There are a surprising number of Sizzler restaurants scattered around Australia. One in Booval, Queensland, west of Brisbane, is apparently the source of a suspected gastro outbreak.
Public health physician Dr Kari Jarvinen and Sizzler confirmed the Ipswich restaurant was being investigated after multiple reports of gastro.
He said the venue was co-operating in the investigation and would be checked to assure the appropriate level of sanitation and cleaning had taken place.
Woodend mum Kellie Roussounis-Adams and her family became ill with a gastro illness after eating at the restaurant last Friday.
“The following day my entire family was sick, including my two children,” she said. “My husband, who works as a concreter, was forced to take a day off work.”
Mrs Roussounis-Adams became aware of the gastro outbreak through social media.
Sizzlers refunded the cost of the meal to Mrs Roussounis-Adams, which is helping Queensland Health identify the source.
A Sizzler spokeswoman said customers had raised their concerns after the Friday night.
Three-year-old Brianna Kriefall and her family ate at a Sizzler restaurant in South Milwaukee in July 2000. Brianna died a week later after battling E. coli-related hemolytic uremic syndrome.
Brianna, along with most of the other 140 people who were sickened in the outbreak, consumed watermelon that had been cross-contaminated with raw meat.

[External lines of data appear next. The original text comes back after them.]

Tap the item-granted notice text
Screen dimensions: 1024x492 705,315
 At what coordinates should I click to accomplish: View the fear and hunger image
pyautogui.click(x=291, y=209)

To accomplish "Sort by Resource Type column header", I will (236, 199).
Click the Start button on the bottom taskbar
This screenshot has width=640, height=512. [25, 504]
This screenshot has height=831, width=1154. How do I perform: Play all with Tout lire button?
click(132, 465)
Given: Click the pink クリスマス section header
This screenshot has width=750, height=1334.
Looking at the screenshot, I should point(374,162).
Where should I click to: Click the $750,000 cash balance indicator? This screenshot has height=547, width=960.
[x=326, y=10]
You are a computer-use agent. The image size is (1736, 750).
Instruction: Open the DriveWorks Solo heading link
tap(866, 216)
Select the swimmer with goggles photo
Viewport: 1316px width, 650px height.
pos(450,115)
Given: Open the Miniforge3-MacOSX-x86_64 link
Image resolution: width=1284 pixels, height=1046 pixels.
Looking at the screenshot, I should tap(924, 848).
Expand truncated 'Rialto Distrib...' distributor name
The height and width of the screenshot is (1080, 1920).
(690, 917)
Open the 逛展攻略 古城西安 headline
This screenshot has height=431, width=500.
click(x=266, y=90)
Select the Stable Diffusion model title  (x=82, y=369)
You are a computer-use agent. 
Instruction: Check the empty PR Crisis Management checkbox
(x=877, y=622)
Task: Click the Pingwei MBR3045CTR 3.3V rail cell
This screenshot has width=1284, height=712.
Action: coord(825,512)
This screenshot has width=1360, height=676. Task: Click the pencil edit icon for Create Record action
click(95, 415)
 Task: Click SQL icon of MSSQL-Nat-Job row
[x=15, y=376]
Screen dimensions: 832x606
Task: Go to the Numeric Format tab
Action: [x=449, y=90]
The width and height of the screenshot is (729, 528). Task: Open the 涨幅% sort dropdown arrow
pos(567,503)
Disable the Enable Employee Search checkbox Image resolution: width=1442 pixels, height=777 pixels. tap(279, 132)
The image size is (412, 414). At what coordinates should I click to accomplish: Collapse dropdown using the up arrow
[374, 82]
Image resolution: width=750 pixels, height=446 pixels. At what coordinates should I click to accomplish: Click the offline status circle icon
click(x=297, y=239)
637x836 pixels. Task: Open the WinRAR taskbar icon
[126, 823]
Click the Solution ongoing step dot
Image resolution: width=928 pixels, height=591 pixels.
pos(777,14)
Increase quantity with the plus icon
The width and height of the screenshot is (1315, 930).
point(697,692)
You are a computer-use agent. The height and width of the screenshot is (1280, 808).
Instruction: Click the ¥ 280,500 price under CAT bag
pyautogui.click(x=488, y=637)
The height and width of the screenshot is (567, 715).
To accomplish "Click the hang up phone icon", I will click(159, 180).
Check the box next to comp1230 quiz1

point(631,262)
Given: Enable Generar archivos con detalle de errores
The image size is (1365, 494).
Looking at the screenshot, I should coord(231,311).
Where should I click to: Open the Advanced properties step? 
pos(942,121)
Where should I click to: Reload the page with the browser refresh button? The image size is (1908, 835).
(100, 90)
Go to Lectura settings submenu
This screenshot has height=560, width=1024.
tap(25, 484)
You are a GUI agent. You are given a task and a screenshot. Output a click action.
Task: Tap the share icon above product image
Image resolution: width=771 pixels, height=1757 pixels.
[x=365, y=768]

Genetic testing showed the microbes that made the restaurant patrons sick matched microbes contained in an unopened package of meat.
The national Sizzler chain, its local franchise and an insurance company are suing Excel Corp., the subsidiary of Cargill Inc. that produced the meat.
On Friday Brianna’s family reached a $13.5 million settlement with the company’s meat supplier and others.
The Kriefalls’ case had been dismissed in 2004 by a different Milwaukee County Circuit judge after Excel lawyers argued the company was exempt from state lawsuits because it had followed federal regulations in handling the beef sold to Sizzler.
An appeals court reversed the dismissal, saying the legal action fit within the federal goal of making food safer for consumers. The U.S. Supreme Court declined Excel’s appeal.